“God help you, ma’am,” said nurse fervently. Then Alice went away into the next room, sat down beside her husband, and laid her hand in his.
“You may be wrong about one thing, dearest,” he said softly. “Harrison was talking to me to-day about a new kind of treatment he wants to try for Freddy. It won’t cure him, that is impossible; but it may help him very materially. Harrison hopes more from it than I do; but if he is even able to get about with crutches, that will be something.”
“Will it be painful?” she asked, mother-like.
“A little, perhaps; but you can bear even to see him suffer, can you not, if it will add to his happiness in the end?”
“If, yes; but hush, what is nurse telling them?”

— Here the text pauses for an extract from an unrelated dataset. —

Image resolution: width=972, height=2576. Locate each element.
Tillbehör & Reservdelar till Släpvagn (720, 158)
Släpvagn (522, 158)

“Sure, ye don’t think the blessed Saviour came on earth just to cure sick people, do ye?” asked the mellow Irish voice. “He did heal the lepers, of course, and He raised the dead; but what He come for, you childer, was to make people good. It was just last Sunday our praste was tellin’ us that pain is nothing at all at all, and no more is death, compared with sin. You childer can’t understand that yet; but ye know the blessed Jesus died, don’t ye? and in such pain—why, look here!” and she pulled a crucifix out of her bosom, and showed it to the children, explaining and painting so vividly the pain of such a death that Freddy was ready to cry again, and Pinkie to do battle with His murderers.
“So ye see,” continued nurse, “that He suffered pain and death too, but not sin. Nobody ever heard of His doing wrong; and, as Father McClosky said, that shows which He thought the worst of. So, though you childer can’t expect to do miracles like He did, you can help each other to be good, and that’s what He likes much better.”
“If I was dare,” said Pinkie, “I’d made yose bad mens yun avay fasht, an’ pull yose nails out and say, ‘Tum down, dear Saviour!’”
“Sure, there was onct a little bird thought that same,” said nurse, availing herself of the opening to change the subject of conversation; and she proceeded to tell them the legend of the Redbreast, to their great delight.
“But he didn’t get the nail out,” said Louis rather mournfully, as the story ended.